QTL analysis was performed using R ( and the r/qtl package [52]. Single-QTL scans were performed using the scanone function using imputation method. Genome-wide LOD significance thresholds were defined by performing 5,000 permutations.

Plasmid constructs

The PRDM9B allele was purchased from OriGene (Rockville, MD). Oligonucleotide primers were designed to include a 5’ V5 epitope tag and used to amplify the full-length PRDM9 and cloned into pCEP4 expression vector (Invitrogen) to create pCB09. A 6X-HIS-3X-FLAG tag was inserted in frame replacing the V5-tag using yeast-based homologous recombination [53]. The zinc-finger arrays for both PRDM9A and PRDM9C were amplified from human genomic DNA [7] and cloned into pBAD-HisC (Invitrogen). These zinc-finger arrays were subcloned into the pCEP4 vectors using restriction enzymes AflII and HindIII (NEB) to create full-length tagged versions of FLAG-PRDM9C (pCB51), V5-PRDM9C (pCB47), and FLAG-PRDM9A (pCB53), and V5-PRDM9A (pCB48) for expression in mammalian cell culture. The V5-PRDM9C-G278A allele was created using QuikChange II site-directed mutagenesis (Agilent Technologies) to change glycine 278 to alanine to create pCB56. All cloning oligonucleotides are listed in S3 Table.

Cell culture and transfection

HEK293 cells were cultured in DMEM (Gibco, Life Technologies) supplemented with 10% FBS (Gibco) at 37°C and 5% CO2. 24 hours prior to transfection, cells were seeded at with 10 ml 2.5·105 cell/ml in 10-cm culture-treated plates. Cells were transfected using X-tremeGene HP transfection reagent (Roche) following manufacturer’s protocol using a ratio of 3:1 reagent to DNA with 10 μg total plasmid DNA.

Chromatin immunoprecipitation

H3K4me3 ChIP-seq from mouse spermatocytes was performed as previously described [9]. ChIP from HEK293 cell cultures were performed with modifications. After transfection cells were allowed to grow for 48 hours. For H3K4me3 ChIP cells were crosslinked by adding formaldehyde (SIGMA) to a final concentration of 1%, and incubated for 10 minutes. For FLAG-tagged PRDM9 ChIP, cells were crosslinked using freshly prepared paraformaldehyde added to a final concentration of 1% and incubated for 5 minutes. Excess formaldehyde was quenched by adding glycine to a final concentration of 125 mM. The medium was removed and the cells were washed once with phosphate-buffered saline (PBS, SIGMA).
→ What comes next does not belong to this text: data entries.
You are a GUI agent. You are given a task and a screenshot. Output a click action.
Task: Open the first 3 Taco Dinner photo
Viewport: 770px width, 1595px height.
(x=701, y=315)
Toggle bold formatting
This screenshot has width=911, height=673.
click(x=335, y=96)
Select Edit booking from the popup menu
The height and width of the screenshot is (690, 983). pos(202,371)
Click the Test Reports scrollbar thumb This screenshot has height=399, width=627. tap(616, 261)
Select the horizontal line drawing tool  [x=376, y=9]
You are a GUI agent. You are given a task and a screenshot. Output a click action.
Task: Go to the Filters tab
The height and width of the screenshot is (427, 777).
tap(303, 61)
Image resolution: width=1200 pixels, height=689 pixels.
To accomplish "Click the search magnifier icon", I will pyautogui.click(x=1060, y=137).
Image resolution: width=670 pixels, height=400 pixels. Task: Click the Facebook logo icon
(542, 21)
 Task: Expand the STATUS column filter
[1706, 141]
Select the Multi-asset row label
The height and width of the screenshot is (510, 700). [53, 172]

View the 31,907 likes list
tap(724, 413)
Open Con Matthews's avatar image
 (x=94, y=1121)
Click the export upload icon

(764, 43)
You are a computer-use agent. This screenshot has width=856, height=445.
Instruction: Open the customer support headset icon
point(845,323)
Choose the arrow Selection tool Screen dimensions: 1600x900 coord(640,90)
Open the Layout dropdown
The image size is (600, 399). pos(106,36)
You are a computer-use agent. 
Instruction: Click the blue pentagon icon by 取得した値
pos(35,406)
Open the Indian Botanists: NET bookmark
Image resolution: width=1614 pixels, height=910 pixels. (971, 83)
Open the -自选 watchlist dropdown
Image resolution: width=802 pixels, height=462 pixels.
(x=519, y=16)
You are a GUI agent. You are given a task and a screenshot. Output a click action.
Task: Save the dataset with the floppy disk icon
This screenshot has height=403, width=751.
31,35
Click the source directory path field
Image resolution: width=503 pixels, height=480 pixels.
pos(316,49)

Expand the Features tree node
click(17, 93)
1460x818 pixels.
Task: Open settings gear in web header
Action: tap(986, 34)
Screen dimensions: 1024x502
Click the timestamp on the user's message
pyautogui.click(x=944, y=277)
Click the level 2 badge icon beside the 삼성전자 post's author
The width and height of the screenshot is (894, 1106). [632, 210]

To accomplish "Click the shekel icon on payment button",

The PBS was removed and 2 ml of fresh PBS was added supplemented with protease inhibitor cocktail (SIGMA). The cells were collected by scrapping into a 2-ml Eppendorf tube and pelleted by centrifugation at 5000 x g at 4°C for 5 minutes. The PBS was removed and the cell pellet frozen in liquid nitrogen and stored at -80°C. For H3K4me3 ChIP chromatin isolation, MNase digestion, and immunoprecipitation steps were carried out as previously described for spermatocytes. For FLAG ChIP, chromatin was sheared using sonication and immunoprecipitation performed as described for mouse PRDM9 [30].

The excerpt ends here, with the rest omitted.